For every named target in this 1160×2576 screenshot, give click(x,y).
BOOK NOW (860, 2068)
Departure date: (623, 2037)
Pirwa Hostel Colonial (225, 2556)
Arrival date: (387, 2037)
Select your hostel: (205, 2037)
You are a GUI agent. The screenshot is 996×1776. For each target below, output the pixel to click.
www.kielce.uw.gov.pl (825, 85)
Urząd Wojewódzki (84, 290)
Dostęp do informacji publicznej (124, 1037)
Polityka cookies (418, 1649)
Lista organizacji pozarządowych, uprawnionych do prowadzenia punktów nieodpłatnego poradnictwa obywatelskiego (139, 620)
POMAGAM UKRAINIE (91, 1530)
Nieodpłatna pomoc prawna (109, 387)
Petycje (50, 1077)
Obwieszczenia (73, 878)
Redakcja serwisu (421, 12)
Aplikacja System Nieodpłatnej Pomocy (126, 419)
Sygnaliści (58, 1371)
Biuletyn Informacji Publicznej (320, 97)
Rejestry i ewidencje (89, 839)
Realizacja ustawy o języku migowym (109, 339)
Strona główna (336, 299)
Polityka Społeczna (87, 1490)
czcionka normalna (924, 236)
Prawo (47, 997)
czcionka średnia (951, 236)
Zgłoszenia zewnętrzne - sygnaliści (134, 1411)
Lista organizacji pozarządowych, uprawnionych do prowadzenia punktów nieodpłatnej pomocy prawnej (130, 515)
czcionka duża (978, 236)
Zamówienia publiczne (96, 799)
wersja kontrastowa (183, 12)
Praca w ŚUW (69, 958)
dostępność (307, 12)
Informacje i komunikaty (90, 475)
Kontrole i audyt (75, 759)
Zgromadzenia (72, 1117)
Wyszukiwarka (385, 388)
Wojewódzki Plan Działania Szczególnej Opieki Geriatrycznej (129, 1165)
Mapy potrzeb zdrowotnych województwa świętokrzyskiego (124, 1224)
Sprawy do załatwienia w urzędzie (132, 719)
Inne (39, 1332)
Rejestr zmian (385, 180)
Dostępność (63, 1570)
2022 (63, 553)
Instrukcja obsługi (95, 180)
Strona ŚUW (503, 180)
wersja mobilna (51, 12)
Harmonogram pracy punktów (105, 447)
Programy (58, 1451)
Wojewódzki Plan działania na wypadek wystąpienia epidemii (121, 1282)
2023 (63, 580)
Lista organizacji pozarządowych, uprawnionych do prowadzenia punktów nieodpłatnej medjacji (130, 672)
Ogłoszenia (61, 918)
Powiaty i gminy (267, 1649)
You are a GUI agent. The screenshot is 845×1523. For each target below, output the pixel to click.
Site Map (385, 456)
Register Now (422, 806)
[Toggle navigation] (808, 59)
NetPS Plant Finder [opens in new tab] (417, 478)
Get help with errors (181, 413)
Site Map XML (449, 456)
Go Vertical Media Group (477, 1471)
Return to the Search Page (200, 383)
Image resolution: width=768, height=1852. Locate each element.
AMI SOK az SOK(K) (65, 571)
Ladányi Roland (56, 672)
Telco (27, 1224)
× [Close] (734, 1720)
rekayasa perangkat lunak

■ To do ■
Output as a JSON list of strings the stretch from the line containing "Harmonogram pracy punktów (105, 447)" through the last of the lines above, with one string per line and blank lines left out.

■ Answer below ■
[
  "Harmonogram pracy punktów (105, 447)",
  "Programy (58, 1451)",
  "Wojewódzki Plan działania na wypadek wystąpienia epidemii (121, 1282)",
  "2023 (63, 580)",
  "Lista organizacji pozarządowych, uprawnionych do prowadzenia punktów nieodpłatnej medjacji (130, 672)",
  "Ogłoszenia (61, 918)",
  "Powiaty i gminy (267, 1649)",
  "You are a GUI agent. The screenshot is 845×1523. For each target below, output the pixel to click.",
  "Site Map (385, 456)",
  "Register Now (422, 806)",
  "[Toggle navigation] (808, 59)",
  "NetPS Plant Finder [opens in new tab] (417, 478)",
  "Get help with errors (181, 413)",
  "Site Map XML (449, 456)",
  "Go Vertical Media Group (477, 1471)",
  "Return to the Search Page (200, 383)",
  "Image resolution: width=768, height=1852. Locate each element.",
  "AMI SOK az SOK(K) (65, 571)",
  "Ladányi Roland (56, 672)",
  "Telco (27, 1224)",
  "× [Close] (734, 1720)",
  "rekayasa perangkat lunak"
]